DOCUMENT TEXT:
It was recognized that colloidal additives like these pigments provide rheological modification, and the amount added was always a cost concern. Material shape aids in efficiency, and patents through the years reflect a desire for increased performance as well as efficiency. Increasing colloid aspect ratio drives down the amount needed for rheological benefit by orders of magnitude, with a similar reduction in cost, similar to our solid composite analogues.


Slide 5

So how are these materials composites? Rheology is a sensitive probe of the response of consumer products to stress. Here we see the fluid microstructure as a single system as well as the two key components: our friend the pigment particle and a background fluid of wormlike surfactant micelles made by adding salt to an aqueous anionic surfactant. We see this is a surprisingly ideal composite liquid with all of the desirable product attributes. The worms are shear-thinning feel, so the product is rich in the bottle, with a viscosity identical to honey, but sufficiently thinning that it spreads easily and spares your hair follicles in a way honey can’t. The colloidal gel is perfectly minimal, with a yield stress that suspends oil drops and recovering quickly from multiple pours.The full material shows how nicely they combine: it’s rare to see such an additive system because of the many possible interactions between complex fluid ingredients. This is a liquid composite with optimized properties.


Slide 6

Continuing the advance of such design innovations requires us to think about not just bulk properties but also effects of other length scales. Here we use a microrheology technique, with a single microbubble as our probe, whose size (and the stress it exerts on the fluid) we can adjust by changing the pressure over the system. This means we can measure very small yield stresses but we can also resolve even more subtle responses of the system. An example is the local restructuring of the material to resist stress as the open structure compacts and becomes 4-10X stronger rather than breaking. This mitigates sudden shocks, such as might be experienced during transport on bumpy roads. The local reinforcement is an unintended consequence of the open structure of the network, stemming originally from a desire to spend less on structurants. Greed is good!

WHAT YOU WILL DO:
1 > Copy the stretch of the slide notes on liquid composites from "It was recognized" through "solid composite analogues." word for word.
2 > In the slide notes on liquid composites, list every sentence in the paragraph under "Slide 6" that begins with the word "This" or "The".
3 > Write the next part of the slide notes on liquid composites, picking up after their final sentence.

INFORMATION SHOWN:
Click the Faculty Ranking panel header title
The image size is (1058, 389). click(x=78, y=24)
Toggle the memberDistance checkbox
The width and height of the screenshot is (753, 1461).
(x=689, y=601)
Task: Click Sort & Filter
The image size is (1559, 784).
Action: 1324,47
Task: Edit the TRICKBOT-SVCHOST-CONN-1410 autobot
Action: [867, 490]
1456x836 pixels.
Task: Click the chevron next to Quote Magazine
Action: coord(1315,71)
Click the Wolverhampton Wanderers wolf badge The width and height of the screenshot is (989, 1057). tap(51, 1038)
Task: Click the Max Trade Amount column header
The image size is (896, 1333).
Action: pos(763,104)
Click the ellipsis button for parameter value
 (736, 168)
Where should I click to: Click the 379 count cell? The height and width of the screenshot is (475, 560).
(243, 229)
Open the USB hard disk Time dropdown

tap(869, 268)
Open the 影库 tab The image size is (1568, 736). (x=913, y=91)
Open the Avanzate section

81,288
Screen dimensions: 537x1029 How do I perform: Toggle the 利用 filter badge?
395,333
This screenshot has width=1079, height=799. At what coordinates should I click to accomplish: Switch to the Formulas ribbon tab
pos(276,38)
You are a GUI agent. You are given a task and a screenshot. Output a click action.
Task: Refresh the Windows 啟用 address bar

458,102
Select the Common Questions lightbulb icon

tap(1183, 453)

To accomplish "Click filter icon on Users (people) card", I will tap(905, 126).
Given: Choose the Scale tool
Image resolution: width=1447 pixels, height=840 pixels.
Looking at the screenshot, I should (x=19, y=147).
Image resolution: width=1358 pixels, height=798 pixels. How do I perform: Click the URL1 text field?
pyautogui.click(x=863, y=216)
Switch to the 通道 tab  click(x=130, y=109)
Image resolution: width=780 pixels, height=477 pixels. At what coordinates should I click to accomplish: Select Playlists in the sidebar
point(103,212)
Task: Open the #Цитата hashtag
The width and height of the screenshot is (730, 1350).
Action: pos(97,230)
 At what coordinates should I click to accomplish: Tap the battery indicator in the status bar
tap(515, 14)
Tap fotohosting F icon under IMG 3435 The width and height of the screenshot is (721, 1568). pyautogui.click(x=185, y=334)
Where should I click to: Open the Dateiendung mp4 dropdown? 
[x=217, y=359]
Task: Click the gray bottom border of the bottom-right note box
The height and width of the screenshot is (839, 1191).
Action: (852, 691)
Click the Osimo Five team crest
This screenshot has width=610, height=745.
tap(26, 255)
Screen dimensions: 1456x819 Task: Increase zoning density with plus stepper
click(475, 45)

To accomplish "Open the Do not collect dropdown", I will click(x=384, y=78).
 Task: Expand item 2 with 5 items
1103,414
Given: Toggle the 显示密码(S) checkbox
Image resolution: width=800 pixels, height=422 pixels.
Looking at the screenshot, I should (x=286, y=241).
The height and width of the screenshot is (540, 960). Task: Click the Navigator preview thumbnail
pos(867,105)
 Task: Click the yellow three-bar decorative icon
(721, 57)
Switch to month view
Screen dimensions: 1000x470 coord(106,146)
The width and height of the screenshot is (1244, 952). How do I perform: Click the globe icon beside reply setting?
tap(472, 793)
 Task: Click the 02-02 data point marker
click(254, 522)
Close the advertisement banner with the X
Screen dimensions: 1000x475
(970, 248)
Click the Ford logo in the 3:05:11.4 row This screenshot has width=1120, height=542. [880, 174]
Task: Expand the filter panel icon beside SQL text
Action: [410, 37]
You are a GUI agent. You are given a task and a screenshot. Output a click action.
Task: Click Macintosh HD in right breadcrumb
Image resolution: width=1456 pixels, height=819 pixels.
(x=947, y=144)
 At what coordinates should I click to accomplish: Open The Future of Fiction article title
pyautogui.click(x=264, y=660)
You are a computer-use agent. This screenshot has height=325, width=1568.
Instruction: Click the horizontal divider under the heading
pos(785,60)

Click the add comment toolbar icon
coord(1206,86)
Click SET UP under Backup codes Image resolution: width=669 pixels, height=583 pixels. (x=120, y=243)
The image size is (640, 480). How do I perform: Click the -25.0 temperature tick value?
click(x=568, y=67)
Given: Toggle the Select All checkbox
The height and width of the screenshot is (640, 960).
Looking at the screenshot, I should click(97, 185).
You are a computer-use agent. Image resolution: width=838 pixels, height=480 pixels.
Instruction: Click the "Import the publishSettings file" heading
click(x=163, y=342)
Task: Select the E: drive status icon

EXERCISE RESULTS:
1 >
It was recognized that colloidal additives like these pigments provide rheological modification, and the amount added was always a cost concern. Material shape aids in efficiency, and patents through the years reflect a desire for increased performance as well as efficiency. Increasing colloid aspect ratio drives down the amount needed for rheological benefit by orders of magnitude, with a similar reduction in cost, similar to our solid composite analogues.

2 >
This means we can measure very small yield stresses but we can also resolve even more subtle responses of the system.
This mitigates sudden shocks, such as might be experienced during transport on bumpy roads.
The local reinforcement is an unintended consequence of the open structure of the network, stemming originally from a desire to spend less on structurants.

3 >
Slide 7

Products have many demands, and I’ve talked about aesthetics of appearance as well as feel and suspension of actives. Another key trait is shelf-life. As good as colloidal networks are at suspending materials, they can undergo an insidious failure mechanism called delayed collapse. In such cases, the load of suspended particles ages, coarsens by diffusion, and then begins to fall. The rate of failure is key to product lifetime, but the random driving force of the delay makes prediction hard. Companies can wind up putting product on the shelf for months to be sure. A key insight came from a physical model of the phenomenon that shows that once collapse begins it has two stages: linear compaction limited by the hydraulic back-flow of continuous phase, then an exponential decay to a final gel height. We found that these cellulose fibers, nano-thin but micro-long, are too long to diffuse so have no delay. This makes prediction of collapse time easy, allowing us to design the rate of collapse using formulation variables like background fluid viscosity. As consumers demand more features be packed into our structures, we must innovate the core technologies as well as their supporting materials.


Slide 8

So where are we headed? I think another fascinating phenomenon will play an increasing role in future products, and may very well already affect existing ones as in my previous examples. Shear banding occurs when complex fluids have a discontinuous velocity transition within a flow field. Early work on this behavior focused on it as a nuisance, making measurements inaccurate and affecting process equipment design and reliability. I did a search of the patent literature, and the main references are negative: patents for “non-shear-banding fluids” leave no room for tolerance of these gentle phenomena. However, just as we came to see our superficial pigment as a strong product backbone, I predict a similar renaissance for the shear bands. An analogy is the core-annular flow harnessed to aid pipeline flow, inhomogeneous flow is at the center of many key products.


Slide 9

Recognition of complex fluids has matured, and I think the field will move to approach their design in a way reminiscent of composite materials. Commercially we see a common cycle is the evolution of a component from nuisance to enabler. Sophisticated product design will always demand greater insights. I think about this stuff a lot now, and it is an active area of our new Chemical Product Engineering stream at UNSW. Come try it with us!